Staffers at American properties have said they are working hard to counteract a negative perception of the US in their interactions with Canadian guests.

“Canadians are affronted by what feels like a betrayal by a longtime friend,” Tom Foley, Inntopia’s director of business intelligence, told Bloomberg.

Bookings at US resorts from Canadians tend to drop within just 48 hours of controversial statements from Trump, according to Inntopia data.

About 78% of Canadian travel agency owners and managers said their gross bookings to the US are down compared to the previous year, according to a late 2025 survey by Travel Weekly and Phocuswright.

“I felt kind of weirdly guilty” for renewing, said Eimar O’Leary-Barrett, a data analyst in Montreal, who typically holds a season pass at Jay Peak. 

O’Leary-Barrett told Bloomberg that she ultimately renewed her pass because Vermont is a very liberal state.

Tourism accounts for 9% of gross domestic product in Vermont, compared to just 3% nationally, according to the Bloomberg report.

The drop in Canadian visits has cost the state roughly $75 million in revenue last year, according to local officials.

The city council even temporarily renamed the main shopping area in Burlington to “Canada Street” in an attempt to smooth over tensions.

But American resort owners won’t know if the season was a total bust until March, when Quebec and Ontario schools usually close for break and Canadians flock to US mountains, Bloomberg reported.

Wright said Jay Peak’s bookings from Canada are now down only 10% to 15%, which is better than it was earlier in the season.

“Maybe there are some Canadians who start to put that behind them,” Wright told Bloomberg of recent geopolitical tensions.

But it’s also likely that US resorts and hotels were helped by the snow-heavy season, as the resort saw 200 inches of snow before Christmas – the fastest it’s ever reached that level.
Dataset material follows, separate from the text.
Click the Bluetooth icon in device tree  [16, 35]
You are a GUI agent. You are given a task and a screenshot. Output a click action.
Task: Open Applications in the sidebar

It’s unclear how the rest of the ski season will turn out as Trump continues to set his sights on taking over territory in Greenland, selling Venezuelan oil and ramping up tariffs on foreign nations.

O’Leary-Barrett decided not to renew her Jay Peak pass again next season.

“A level of trust has been broken that is going to be incredibly difficult, and may be generational, to recover,” Inntopia’s Foley told Bloomberg. 

“I don’t think that in general US travel should be looking for a recovery from the Canadian market anytime soon.”